Orphan Drug for Acanthamoeba Keratitis (ODAK)
ODAK is a research project to develop the Orphan Drug Polihexanide (PHMB) to provide a safe and effective drug for the treatment of Acanthamoeba keratitis. This is an infectious disease caused by a free living microorganism called Acanthamoeba, present in air, soil and water. The microorganism can infect eyes and is often linked to contact lens wearing, especially when poor eye-care is a factor.
Without treatment, this debilitating eye disease causes patients to suffer severe pain, vision loss and eye enucleation. Currently, there is no approved drug to treat this infectious rare disease. To improve this situation and provide an approved drug treatment, the ODAK project has been set-up. Led by SIFI SpA, an Italian company specialising in eye care products, the project is co-funded by the European Commission FP7 programme.
The ODAK project will undertake scientific research using laboratory experiments and clinical studies with patients, to provide scientific evidence to support the development of the first approved drug targeting Acanthamoeba keratitis. In addition the project will provide information and advice to doctors and healthcare providers on how to treat patients effectively.
Our research programme is expected to identify and test new PHMB formulations to find the most effective drug therapy for treating patients. Five work packages will deliver the technical aspects of the research and development project:
WP1 Pharmaceutical Technology: WP1 will undertake research to produce new stable PHMB formulations for use in non-clinical studies. Formulation stability studies over 24-months will provide data on the stability of the shortlisted drug formulations. The product and process knowledge will then be transferred to the manufacturing site at Moorfields Pharmaceuticals
WP2 None-Clinical Studies: Laboratory based investigations, called a non-clinical phase will take place early in the project. These studies will identify the safest and most effective short-listed drug formulation(s) to be tested in clinical trials based on in vitro/vivo studies. These will include:
- Pharmacodynamics: experiments to understand the effect the drug has on the body, in particular on the diseased area targeted by the drug;
- Pharmacokinetics: studies to understand what happens to the drug once it is in the body;
- Toxicology: studies to ensure that the drug is used at safe levels for patients
WP3 Manufacturing Product: Work will be carried out to manufacture PHMB batches(s) for use in clinical trials and produce supporting stability data according to the International Conference on Harmonisation of Technical Requirements for Registration of Pharmaceuticals for Human Use (ICH) guidelines.

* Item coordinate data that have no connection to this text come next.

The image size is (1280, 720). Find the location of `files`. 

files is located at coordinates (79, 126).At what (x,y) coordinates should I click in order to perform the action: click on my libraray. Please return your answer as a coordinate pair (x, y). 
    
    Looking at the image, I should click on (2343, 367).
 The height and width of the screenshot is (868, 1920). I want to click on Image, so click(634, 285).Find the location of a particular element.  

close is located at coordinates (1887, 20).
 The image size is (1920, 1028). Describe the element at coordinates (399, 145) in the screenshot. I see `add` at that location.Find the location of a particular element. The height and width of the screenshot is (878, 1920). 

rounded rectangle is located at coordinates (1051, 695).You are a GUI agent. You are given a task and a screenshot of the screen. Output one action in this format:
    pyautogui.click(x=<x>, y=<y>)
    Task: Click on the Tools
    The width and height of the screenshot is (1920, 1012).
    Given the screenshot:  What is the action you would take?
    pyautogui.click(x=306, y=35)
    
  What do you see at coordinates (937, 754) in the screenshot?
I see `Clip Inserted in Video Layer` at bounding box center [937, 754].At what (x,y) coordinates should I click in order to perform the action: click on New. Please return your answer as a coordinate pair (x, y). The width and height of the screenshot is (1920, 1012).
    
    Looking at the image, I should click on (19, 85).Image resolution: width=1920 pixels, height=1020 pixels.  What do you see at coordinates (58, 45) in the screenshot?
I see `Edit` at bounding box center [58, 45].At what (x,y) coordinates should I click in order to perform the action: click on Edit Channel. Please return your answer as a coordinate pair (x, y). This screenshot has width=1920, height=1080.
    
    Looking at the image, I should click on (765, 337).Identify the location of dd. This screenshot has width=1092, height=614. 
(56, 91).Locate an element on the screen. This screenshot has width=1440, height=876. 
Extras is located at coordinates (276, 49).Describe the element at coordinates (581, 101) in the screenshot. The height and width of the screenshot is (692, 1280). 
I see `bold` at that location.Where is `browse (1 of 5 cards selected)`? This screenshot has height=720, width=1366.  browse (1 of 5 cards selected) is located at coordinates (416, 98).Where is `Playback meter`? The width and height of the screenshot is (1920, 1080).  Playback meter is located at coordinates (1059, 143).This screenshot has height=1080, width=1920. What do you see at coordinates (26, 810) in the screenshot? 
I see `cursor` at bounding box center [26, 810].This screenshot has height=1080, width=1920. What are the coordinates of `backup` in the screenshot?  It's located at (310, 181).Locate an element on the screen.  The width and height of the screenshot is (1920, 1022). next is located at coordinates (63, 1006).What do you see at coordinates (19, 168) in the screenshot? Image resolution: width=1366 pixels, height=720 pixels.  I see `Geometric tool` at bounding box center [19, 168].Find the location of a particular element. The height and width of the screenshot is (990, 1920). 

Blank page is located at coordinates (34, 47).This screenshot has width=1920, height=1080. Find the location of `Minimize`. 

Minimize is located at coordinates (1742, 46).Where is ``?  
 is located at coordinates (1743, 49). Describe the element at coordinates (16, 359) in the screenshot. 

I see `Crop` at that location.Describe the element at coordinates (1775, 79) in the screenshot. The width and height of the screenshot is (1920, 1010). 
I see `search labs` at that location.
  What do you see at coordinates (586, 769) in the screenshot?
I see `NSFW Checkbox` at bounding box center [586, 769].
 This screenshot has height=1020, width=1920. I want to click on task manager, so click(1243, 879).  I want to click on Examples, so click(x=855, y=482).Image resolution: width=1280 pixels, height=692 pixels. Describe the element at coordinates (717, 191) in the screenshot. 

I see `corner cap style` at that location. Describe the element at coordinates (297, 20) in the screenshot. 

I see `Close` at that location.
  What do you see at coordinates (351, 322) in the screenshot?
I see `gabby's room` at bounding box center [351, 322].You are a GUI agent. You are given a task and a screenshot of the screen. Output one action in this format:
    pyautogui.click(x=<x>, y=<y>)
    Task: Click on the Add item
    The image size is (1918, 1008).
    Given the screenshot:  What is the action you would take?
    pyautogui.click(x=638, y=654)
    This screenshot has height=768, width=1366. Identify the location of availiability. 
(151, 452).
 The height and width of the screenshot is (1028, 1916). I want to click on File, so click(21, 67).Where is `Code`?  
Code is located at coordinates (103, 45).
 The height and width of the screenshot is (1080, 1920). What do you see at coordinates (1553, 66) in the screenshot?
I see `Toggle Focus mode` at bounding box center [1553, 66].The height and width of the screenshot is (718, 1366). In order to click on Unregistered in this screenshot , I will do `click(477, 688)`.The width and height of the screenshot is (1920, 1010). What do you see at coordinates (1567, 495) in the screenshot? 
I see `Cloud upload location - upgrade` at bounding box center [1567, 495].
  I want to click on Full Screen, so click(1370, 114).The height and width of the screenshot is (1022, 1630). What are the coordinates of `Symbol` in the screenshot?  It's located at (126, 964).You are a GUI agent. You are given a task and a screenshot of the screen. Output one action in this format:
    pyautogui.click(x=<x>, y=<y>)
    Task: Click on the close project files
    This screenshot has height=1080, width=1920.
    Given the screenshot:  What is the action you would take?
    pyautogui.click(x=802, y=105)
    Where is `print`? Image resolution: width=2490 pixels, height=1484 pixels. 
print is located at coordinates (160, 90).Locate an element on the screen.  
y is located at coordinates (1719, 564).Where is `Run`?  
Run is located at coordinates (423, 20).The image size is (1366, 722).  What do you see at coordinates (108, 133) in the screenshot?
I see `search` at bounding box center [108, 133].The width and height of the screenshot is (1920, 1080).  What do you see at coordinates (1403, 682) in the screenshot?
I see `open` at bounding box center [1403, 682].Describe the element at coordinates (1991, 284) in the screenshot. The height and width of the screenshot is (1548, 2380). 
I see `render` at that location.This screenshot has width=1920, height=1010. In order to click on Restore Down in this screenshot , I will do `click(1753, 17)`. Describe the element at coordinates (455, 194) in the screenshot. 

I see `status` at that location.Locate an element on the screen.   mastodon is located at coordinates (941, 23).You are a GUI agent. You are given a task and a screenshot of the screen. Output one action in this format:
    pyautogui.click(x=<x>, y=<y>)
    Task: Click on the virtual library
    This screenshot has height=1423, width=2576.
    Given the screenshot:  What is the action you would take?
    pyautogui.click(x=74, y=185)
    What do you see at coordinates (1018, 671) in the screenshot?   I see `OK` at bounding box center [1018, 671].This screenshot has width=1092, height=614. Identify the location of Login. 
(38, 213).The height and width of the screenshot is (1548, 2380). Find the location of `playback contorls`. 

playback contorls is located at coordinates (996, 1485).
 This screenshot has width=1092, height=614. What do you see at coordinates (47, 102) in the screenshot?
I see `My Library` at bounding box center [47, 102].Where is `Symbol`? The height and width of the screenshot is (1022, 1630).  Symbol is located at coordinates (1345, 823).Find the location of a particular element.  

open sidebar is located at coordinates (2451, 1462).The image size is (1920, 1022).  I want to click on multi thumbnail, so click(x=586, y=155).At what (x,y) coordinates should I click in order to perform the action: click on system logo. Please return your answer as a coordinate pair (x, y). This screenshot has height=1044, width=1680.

WP4 Phase l / Phase lll Clinical Studies: These studies will provide information to determine pharmacokinetic, pharmacodynamic/efficacy and safety data for PHMB in a phase lll clinical trial, The safest and most effective PHMB product for treating patients with Acanthamoeba keratitis will be identified and optimised in a treatment regimen for patients. Clinical trials will be carried out involving patients:
- First a review of treatments used in the past on patients with the disease, will be carried out to identify current good practice;
- Secondly tests of new formulations of the drug PHMB using healthy volunteers will be undertaken;
- Finally clinical trials will test the effectiveness of the new treatments on patients at several clinics around Europe. We hope to demonstrate that PHMB is an effective and safe therapy.
WP5 Regulatory Affairs: Data from experimental work, Good Manufacturing Practise and clinical trials will be collated in a dossier that meets the quality standards required by the European Medicines Agency.Results from WP1-4 will be used to apply for marketing authorisation of PHMB to treat patients with Acanthamoeba keratitis.
The main results will be:
- the experimental scientific evidence on the quality, safety and efficacy of PHMB as a drug treatment for Acanthamoeba keratitis;
- to provide the evidence for a Marketing Authorisation from the European Medicine Agency allowing us to distribute and sell the drug;
- recommendations to improve the treatment and management of Acanthamoeba keratitis by clincians based on the efficacy and safety evidence.
By providing an effective treatment for a rare disease the ODAK project will support the International Rare Diseases Research Consortium goal to develop 200 new therapies by 2020.
The work will be undertaken by a collaboration of European organisations supported by international experts in this eye disease and healthcare. The Project partners are: Società Industria Farmaceutica Italiana (SIFI)- S.p.A. [Italy]; University of Rouen [France]; Research Toxicology Centre S.p.A.[Italy]; Moorfields Eye Hospital [United Kingdom]; PSR Group B.V. [Netherlands]; Ceratium Limited [United Kingdom].